Outside, the rain met them like salvation. Cold drops fell onto his burned palms, washing away the soot. Do-jun coughed, trembling, but alive.
Seungho knelt down, not releasing him.
— Quiet, — he whispered, unable to hear himself over the sound of the rain. — That's it, that's all.
An envelope lay on the asphalt between them. It smelled of soot and fear. Seungho tore the edge — inside were accounting journals, receipts, signatures. And one name, clearly written, as if they weren't afraid anyone would find it: Park Jaehyun. Beneath it — a seal. Round, with the city hall emblem.
Do-jun lifted himself, looking at the sheets, and whispered:
— This isn't just a network. It's a state contract.
— Fictitious, — Seungho nodded. — Park was selling a shadow as gold.
He wiped his fingers, smearing a grey streak on the paper.
— We saved the most important thing anyway.
Do-jun trembled, but no longer from fear. He looked at him — wet, scorched, with eyes that shone with something human, stubborn. Seungho felt that look and sighed.
— Don't look at me like that. I'm not a hero.
— Then who are you? — Do-jun asked softly. — Who carries a person out from under fire if not a hero?
He ran his fingers over Seungho's cheek, wiping away the soot.
— I thought I'd lose you.
Seungho grabbed his hand.
— You won't lose me. Never.
The rain intensified. Drops hit the metal, the skin, the envelope between them. The papers got soaked, but they didn't move. Seungho leaned in, pressing his forehead against Do-jun's.
— Promise me, — he said.
— What?
— That if everything collapses, you will stay alive.
Do-jun closed his eyes.
— Only if you're by my side.
The world narrowed to their breathing, mixed with the rain, to the smell of wet asphalt and smoke-scented paper. No words about victory. Only weariness, warmth, and a quiet vow — to survive, no matter what.

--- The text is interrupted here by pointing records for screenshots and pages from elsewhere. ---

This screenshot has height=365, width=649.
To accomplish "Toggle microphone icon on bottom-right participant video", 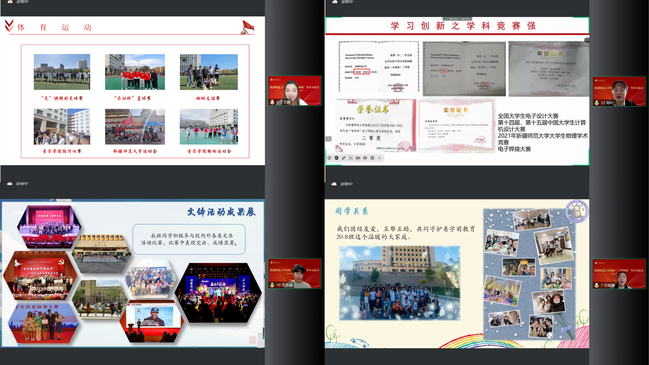I will pos(596,285).
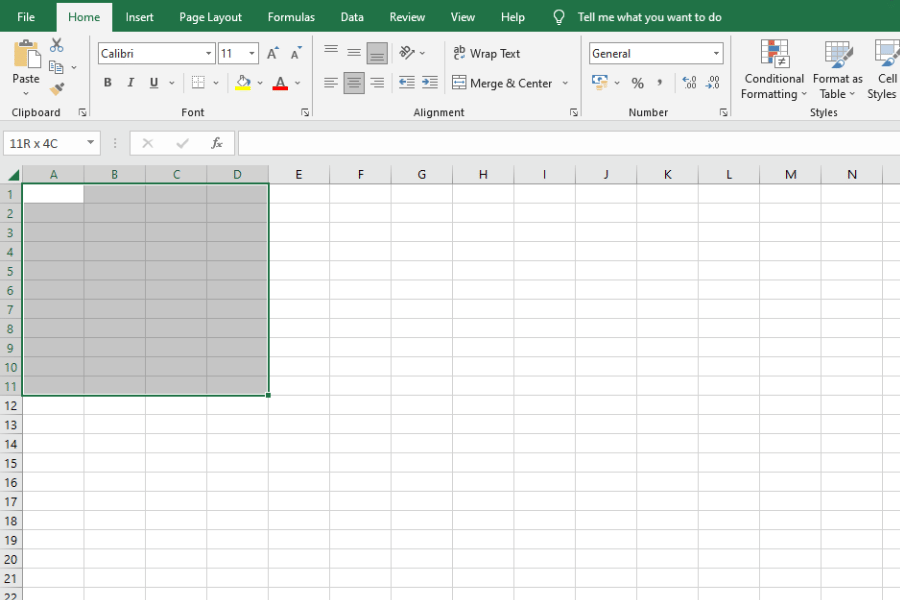
Task: Apply Center alignment to selection
Action: coord(353,83)
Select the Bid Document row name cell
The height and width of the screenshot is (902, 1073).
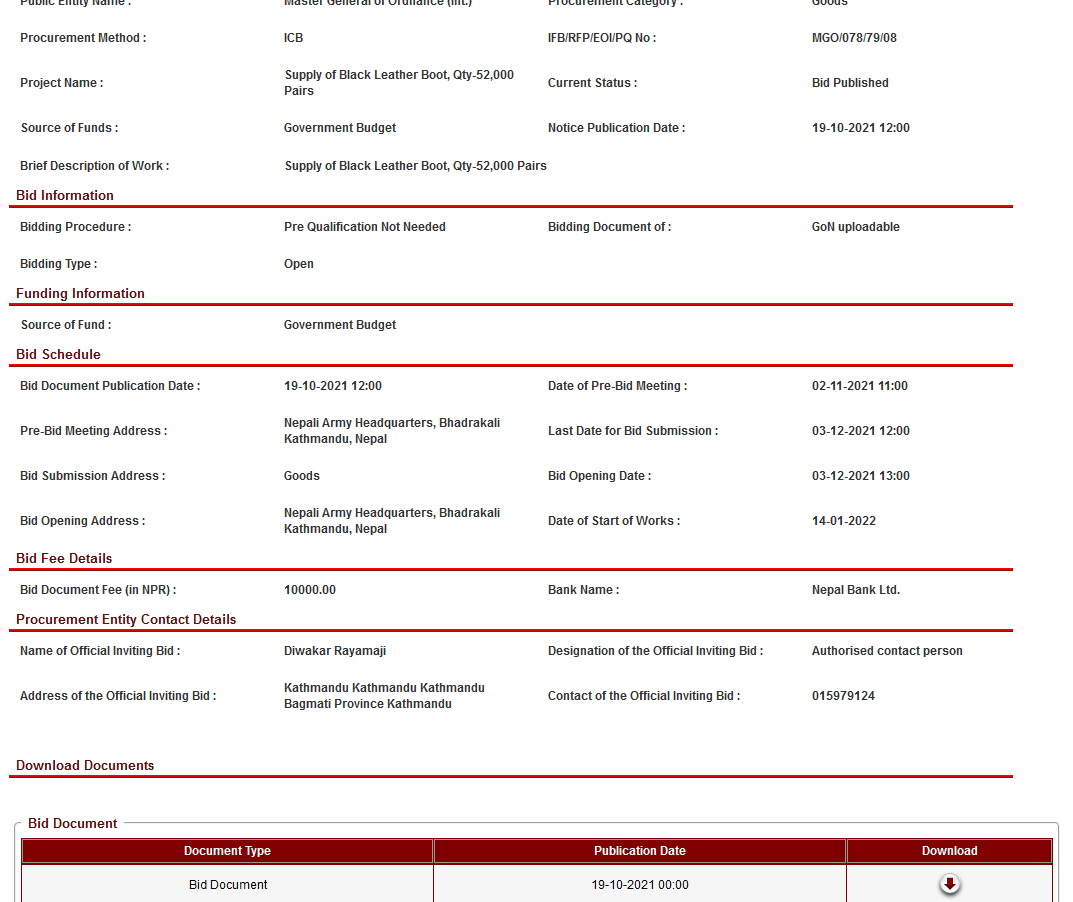(228, 885)
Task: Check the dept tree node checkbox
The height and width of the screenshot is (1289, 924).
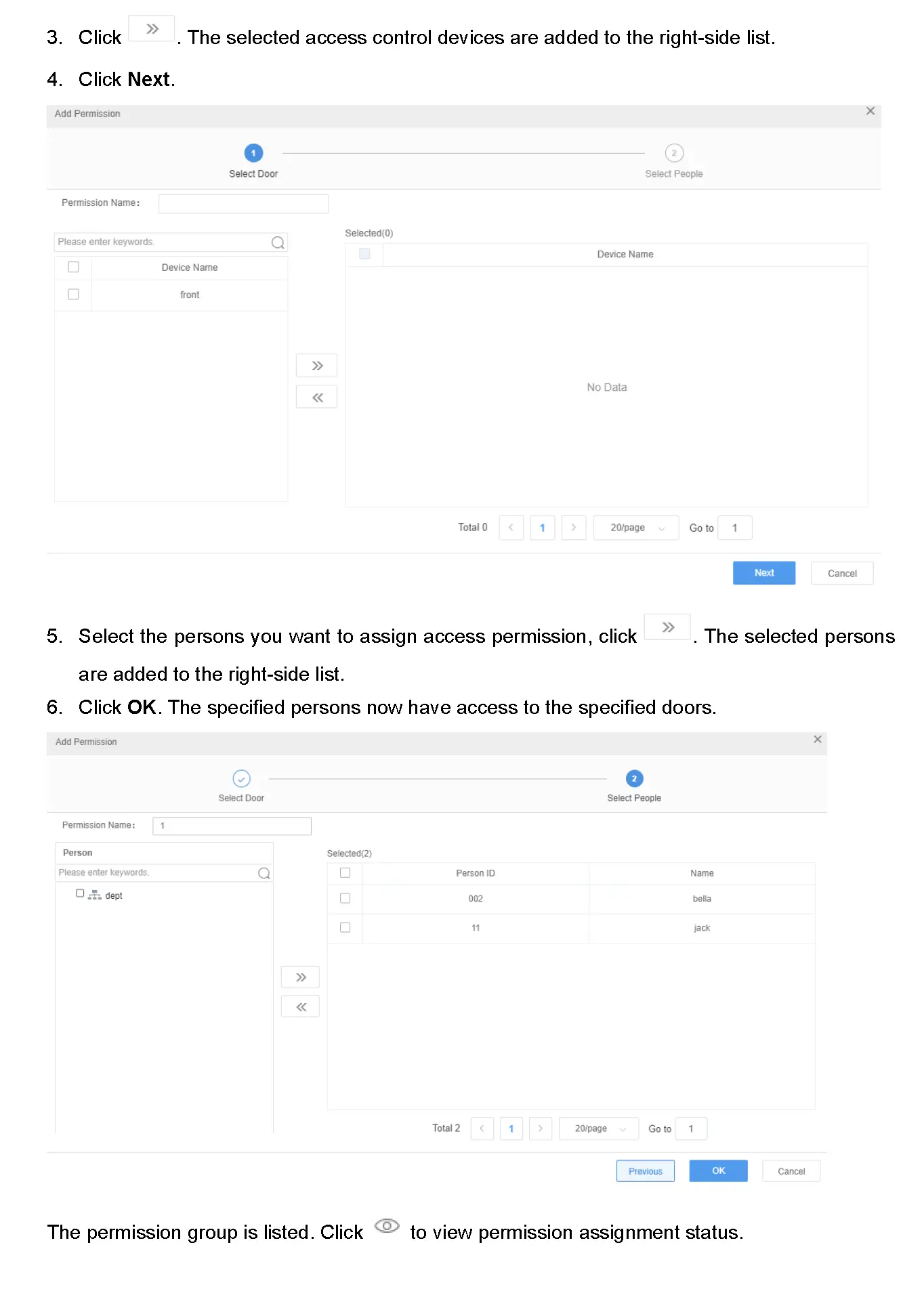Action: 80,893
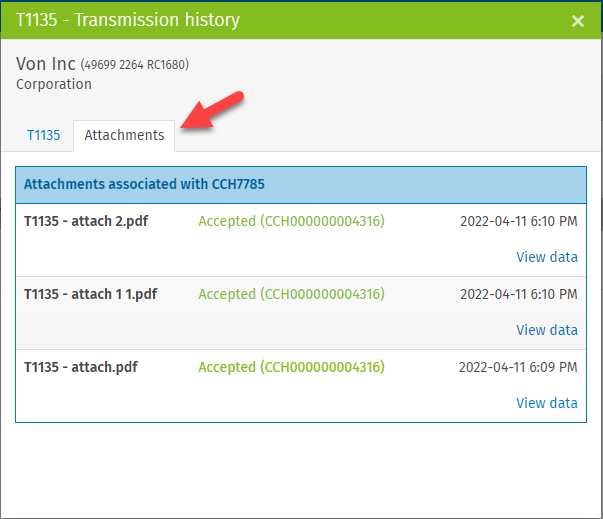
Task: Click the T1135 - attach.pdf filename
Action: pyautogui.click(x=81, y=367)
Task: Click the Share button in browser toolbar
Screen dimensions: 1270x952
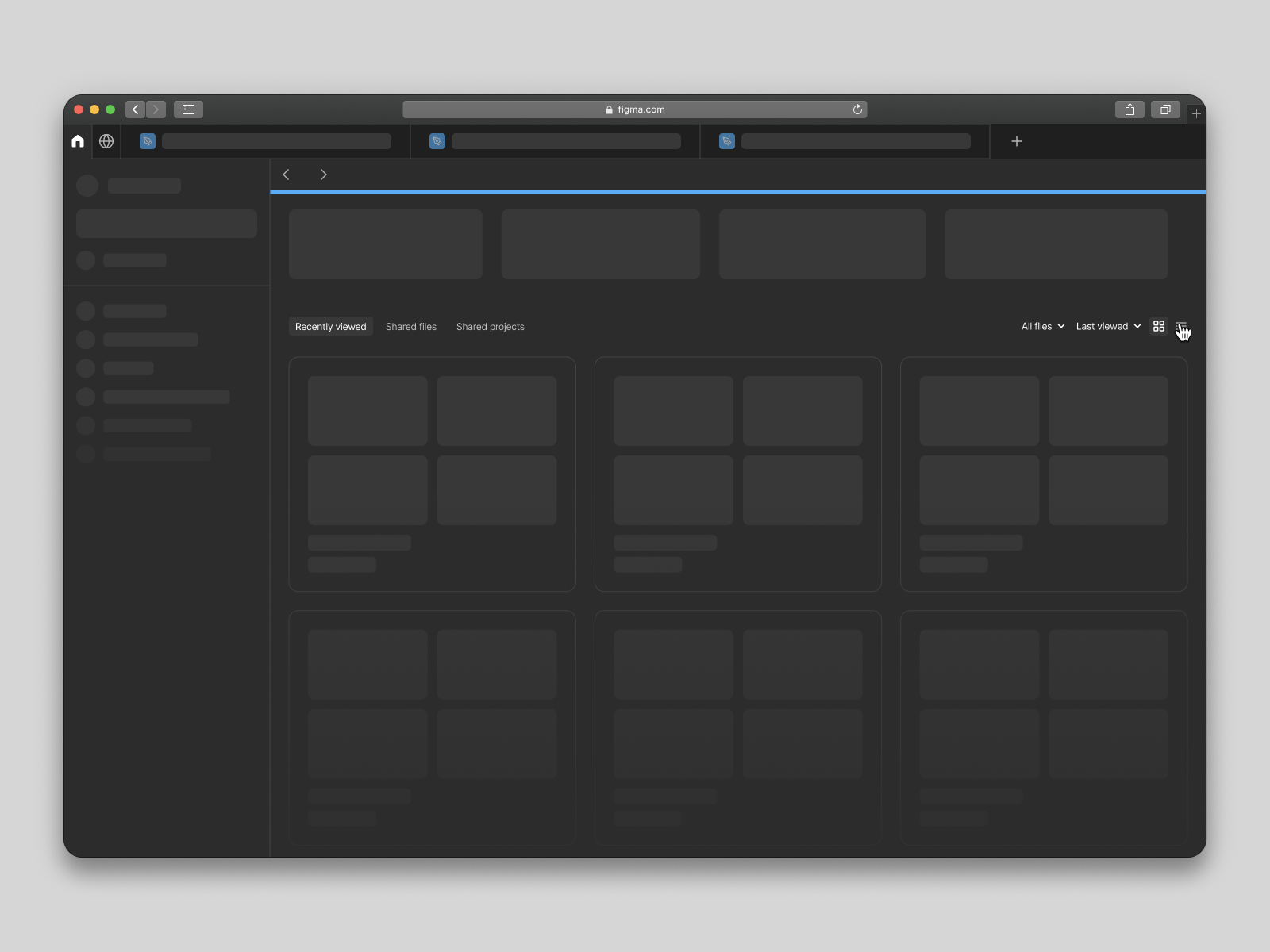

Later, in the apartment, Do-jun lay on the sofa, wrapped in a blanket. His hair still smelled of soot, but his eyes were clear. Seungho sat nearby, sorting through the envelopes, each marked by fire like a memory.
He picked up one sheet — with the faded city hall seal. A thin red stripe crossed Park's signature.
— Now we know where to go, — he said.
Do-jun nodded.
— And who is behind him.
Seungho put the papers in a drawer and returned to him. He sat down, touching his shoulder.
— Sleep.
— And you?
— I'll be here.
Do-jun closed his eyes. Seungho's pheromones — soft, warm, like a refuge — filled the room. The flames, the smoke, the city hall, the betrayal — all of it remained outside the glass. Only silence and their breathing remained here — steady, like the pulse of the survivors.